• Task requirements: Format every line of the entries below as a Markdown table with the columns "Row" and "Line," numbering each line and leaving out any blank lines.

• Task input:
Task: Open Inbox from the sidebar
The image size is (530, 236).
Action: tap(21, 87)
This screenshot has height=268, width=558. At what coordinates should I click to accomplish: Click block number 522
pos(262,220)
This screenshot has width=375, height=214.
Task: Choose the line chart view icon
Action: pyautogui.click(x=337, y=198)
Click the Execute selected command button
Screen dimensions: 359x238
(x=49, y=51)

• Task response:
| Row | Line |
|---|---|
| 1 | Task: Open Inbox from the sidebar |
| 2 | The image size is (530, 236). |
| 3 | Action: tap(21, 87) |
| 4 | This screenshot has height=268, width=558. At what coordinates should I click to accomplish: Click block number 522 |
| 5 | pos(262,220) |
| 6 | This screenshot has width=375, height=214. |
| 7 | Task: Choose the line chart view icon |
| 8 | Action: pyautogui.click(x=337, y=198) |
| 9 | Click the Execute selected command button |
| 10 | Screen dimensions: 359x238 |
| 11 | (x=49, y=51) |